Please copy the following lines word for word.

> EXERCISE MATERIALS:
--- Start ---
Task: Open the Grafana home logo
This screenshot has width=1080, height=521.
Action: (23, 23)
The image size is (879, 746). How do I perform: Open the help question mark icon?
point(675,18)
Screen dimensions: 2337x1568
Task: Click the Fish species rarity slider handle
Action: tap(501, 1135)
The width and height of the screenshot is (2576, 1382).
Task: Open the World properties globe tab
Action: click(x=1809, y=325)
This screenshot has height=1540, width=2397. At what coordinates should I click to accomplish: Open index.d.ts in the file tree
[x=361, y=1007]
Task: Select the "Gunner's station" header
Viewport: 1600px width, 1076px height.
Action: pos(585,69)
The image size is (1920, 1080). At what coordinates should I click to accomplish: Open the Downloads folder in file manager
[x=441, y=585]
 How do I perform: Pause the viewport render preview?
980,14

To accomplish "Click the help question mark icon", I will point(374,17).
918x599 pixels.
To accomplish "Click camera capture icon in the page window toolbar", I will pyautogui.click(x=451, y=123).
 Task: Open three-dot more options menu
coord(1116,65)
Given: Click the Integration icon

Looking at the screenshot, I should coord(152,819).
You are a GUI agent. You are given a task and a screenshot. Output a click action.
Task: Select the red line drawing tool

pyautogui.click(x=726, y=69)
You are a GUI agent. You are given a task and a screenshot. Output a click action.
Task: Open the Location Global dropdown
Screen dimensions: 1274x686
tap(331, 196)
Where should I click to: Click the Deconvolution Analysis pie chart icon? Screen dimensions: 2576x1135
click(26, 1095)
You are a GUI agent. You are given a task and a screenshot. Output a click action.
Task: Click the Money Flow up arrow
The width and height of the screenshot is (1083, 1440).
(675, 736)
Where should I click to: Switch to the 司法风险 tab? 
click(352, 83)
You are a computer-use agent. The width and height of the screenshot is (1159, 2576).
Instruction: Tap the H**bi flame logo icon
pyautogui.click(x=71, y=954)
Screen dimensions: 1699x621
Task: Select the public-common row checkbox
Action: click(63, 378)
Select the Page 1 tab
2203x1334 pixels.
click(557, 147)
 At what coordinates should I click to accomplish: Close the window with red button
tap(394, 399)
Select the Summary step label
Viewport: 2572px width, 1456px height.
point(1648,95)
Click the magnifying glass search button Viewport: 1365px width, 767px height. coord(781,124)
--- End ---
> OUTPUT:
Task: Open the Grafana home logo
This screenshot has width=1080, height=521.
Action: (23, 23)
The image size is (879, 746). How do I perform: Open the help question mark icon?
point(675,18)
Screen dimensions: 2337x1568
Task: Click the Fish species rarity slider handle
Action: tap(501, 1135)
The width and height of the screenshot is (2576, 1382).
Task: Open the World properties globe tab
Action: click(x=1809, y=325)
This screenshot has height=1540, width=2397. At what coordinates should I click to accomplish: Open index.d.ts in the file tree
[x=361, y=1007]
Task: Select the "Gunner's station" header
Viewport: 1600px width, 1076px height.
Action: pos(585,69)
The image size is (1920, 1080). At what coordinates should I click to accomplish: Open the Downloads folder in file manager
[x=441, y=585]
 How do I perform: Pause the viewport render preview?
980,14

To accomplish "Click the help question mark icon", I will point(374,17).
918x599 pixels.
To accomplish "Click camera capture icon in the page window toolbar", I will pyautogui.click(x=451, y=123).
 Task: Open three-dot more options menu
coord(1116,65)
Given: Click the Integration icon

Looking at the screenshot, I should coord(152,819).
You are a GUI agent. You are given a task and a screenshot. Output a click action.
Task: Select the red line drawing tool

pyautogui.click(x=726, y=69)
You are a GUI agent. You are given a task and a screenshot. Output a click action.
Task: Open the Location Global dropdown
Screen dimensions: 1274x686
tap(331, 196)
Where should I click to: Click the Deconvolution Analysis pie chart icon? Screen dimensions: 2576x1135
click(26, 1095)
You are a GUI agent. You are given a task and a screenshot. Output a click action.
Task: Click the Money Flow up arrow
The width and height of the screenshot is (1083, 1440).
(675, 736)
Where should I click to: Switch to the 司法风险 tab? 
click(352, 83)
You are a computer-use agent. The width and height of the screenshot is (1159, 2576).
Instruction: Tap the H**bi flame logo icon
pyautogui.click(x=71, y=954)
Screen dimensions: 1699x621
Task: Select the public-common row checkbox
Action: click(63, 378)
Select the Page 1 tab
2203x1334 pixels.
click(557, 147)
 At what coordinates should I click to accomplish: Close the window with red button
tap(394, 399)
Select the Summary step label
Viewport: 2572px width, 1456px height.
point(1648,95)
Click the magnifying glass search button Viewport: 1365px width, 767px height. coord(781,124)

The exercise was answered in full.